Tu sais parfaitement que je suis passionné des lignes qui te distinguent et que je suis fauché de toi jusqu’à l’extrême de mes parenthèses. Mais, malgré cela tu m’obliges à vivre tel un inconnu sur le quai venté d’une gare avec un billet de troisième classe pour une destination totalement floue.

Pour ce qui est de l’avenir, il ne s’agit pas de le prévoir mais de le rendre possible, écrivait St Ex…

Quant à notre futur, je te laisse le soin de l’inventer de toute urgence à la condition de le situer entre le bleu turquoise du ciel et le jaune de notre soleil ! 

SavalLd’Arvo 

20 avril 2016

CLÉMENCE

Ni voile, ni oubli, seulement l'office d'un silence prolongé dont il me faut abdiquer face à l'instance de cette fenêtre sur cour d'où me parvient un si bel éclat.
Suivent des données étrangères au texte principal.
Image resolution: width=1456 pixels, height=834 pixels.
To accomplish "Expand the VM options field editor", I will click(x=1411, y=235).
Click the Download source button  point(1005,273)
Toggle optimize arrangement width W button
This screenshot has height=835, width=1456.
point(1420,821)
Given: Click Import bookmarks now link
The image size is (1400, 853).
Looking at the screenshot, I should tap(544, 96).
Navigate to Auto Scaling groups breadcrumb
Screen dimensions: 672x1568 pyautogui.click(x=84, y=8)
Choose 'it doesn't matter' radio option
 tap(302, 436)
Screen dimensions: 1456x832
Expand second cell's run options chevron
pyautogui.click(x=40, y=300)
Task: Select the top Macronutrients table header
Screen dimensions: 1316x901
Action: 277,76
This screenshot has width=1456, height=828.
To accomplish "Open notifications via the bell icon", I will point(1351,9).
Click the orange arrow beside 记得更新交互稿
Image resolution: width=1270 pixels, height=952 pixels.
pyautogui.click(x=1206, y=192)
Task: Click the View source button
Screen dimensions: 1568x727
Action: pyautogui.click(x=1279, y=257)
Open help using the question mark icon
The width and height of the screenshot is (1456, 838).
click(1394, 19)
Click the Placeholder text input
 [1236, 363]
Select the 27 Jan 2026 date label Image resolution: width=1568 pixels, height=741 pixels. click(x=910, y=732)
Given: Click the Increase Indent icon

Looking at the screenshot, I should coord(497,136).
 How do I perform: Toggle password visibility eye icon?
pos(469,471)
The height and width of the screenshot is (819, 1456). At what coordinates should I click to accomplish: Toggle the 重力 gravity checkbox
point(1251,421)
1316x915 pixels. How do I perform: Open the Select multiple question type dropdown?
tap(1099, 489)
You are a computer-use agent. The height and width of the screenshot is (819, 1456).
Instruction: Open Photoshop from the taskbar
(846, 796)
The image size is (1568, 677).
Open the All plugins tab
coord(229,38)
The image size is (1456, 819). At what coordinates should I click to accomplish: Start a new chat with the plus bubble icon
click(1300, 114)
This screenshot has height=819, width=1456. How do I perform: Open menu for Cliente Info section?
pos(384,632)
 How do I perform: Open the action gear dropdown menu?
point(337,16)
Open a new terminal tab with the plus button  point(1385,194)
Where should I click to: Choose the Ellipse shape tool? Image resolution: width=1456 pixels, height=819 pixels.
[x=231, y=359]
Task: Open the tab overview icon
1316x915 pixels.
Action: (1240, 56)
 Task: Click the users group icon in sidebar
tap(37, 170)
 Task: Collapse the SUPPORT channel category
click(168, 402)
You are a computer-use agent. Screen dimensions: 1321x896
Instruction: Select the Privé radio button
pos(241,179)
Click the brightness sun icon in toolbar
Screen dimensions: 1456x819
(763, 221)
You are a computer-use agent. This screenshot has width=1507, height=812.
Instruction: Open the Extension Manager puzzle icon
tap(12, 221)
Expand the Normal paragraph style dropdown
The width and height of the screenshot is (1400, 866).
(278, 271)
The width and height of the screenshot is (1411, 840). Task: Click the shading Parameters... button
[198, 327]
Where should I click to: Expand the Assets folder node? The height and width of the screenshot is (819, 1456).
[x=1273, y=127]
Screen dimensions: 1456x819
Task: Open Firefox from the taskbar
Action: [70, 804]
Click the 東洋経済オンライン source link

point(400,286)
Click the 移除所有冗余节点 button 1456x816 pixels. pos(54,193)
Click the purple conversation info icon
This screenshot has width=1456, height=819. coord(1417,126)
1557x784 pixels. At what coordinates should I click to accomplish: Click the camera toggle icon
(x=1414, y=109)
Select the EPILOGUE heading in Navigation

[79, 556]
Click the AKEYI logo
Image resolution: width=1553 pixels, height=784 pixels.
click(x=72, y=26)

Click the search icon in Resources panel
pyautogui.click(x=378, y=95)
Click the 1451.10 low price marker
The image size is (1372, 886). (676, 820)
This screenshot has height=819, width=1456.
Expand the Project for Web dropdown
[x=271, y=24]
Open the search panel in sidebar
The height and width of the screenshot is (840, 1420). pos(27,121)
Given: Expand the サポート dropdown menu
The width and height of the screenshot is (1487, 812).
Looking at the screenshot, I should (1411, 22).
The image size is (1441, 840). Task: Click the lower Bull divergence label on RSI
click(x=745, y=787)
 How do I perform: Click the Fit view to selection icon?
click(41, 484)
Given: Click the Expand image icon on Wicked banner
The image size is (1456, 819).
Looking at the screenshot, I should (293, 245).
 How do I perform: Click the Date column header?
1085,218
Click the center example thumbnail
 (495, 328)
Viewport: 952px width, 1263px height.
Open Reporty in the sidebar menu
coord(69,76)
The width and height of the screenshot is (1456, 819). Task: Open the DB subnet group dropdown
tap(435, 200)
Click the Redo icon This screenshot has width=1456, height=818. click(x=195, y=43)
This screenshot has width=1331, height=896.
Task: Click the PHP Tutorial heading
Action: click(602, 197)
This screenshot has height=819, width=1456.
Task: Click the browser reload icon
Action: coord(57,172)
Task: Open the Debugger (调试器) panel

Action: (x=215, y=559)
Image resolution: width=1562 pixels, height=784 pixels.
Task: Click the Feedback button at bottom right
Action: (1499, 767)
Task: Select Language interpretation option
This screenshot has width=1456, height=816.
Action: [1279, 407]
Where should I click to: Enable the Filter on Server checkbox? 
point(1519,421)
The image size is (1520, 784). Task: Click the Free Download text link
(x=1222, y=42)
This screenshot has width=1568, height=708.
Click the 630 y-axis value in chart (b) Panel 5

Sans trop m'attarder sur les coupures, j'esquisse la lecture d'un soir où le vent ne soufflait plus, où les heures se détachaient par morceaux, flottait seulement l'odeur âcre et épaisse d'une nuit noire à l'agonie où s'accrochait l'aveu de mes manquements.

Du fond de mes fissures dévoilant notre amour dénudé, j'ai réalisé combien j'avais pris tout mon temps pour le mien et si peu pour le tien ! Si peu pour l'arpège de tes lettres insoumises dont la respiration s'accordait délicieusement à mon âme.

Dans les feuillets de ma mémoire réside notre livre inhalant dès les premières pages, l'image ancrée de la lumière de notre amour écoulé au ciel d'une symphonie ardente. Ta voix fondue de tendresse soumettant l'air à la volonté de ta puissance naturelle.

Ton parfum de bleuet sous une voûte indigo. La carnation de ton sourire en triomphe, la flamme entière de ton regard. La brume raffinée de ton verbe décomposé de délicatesse.

Et puis ton appel à la vie fait craquer les portes de l'aurore dans avril, sonne comme un instant de grâce.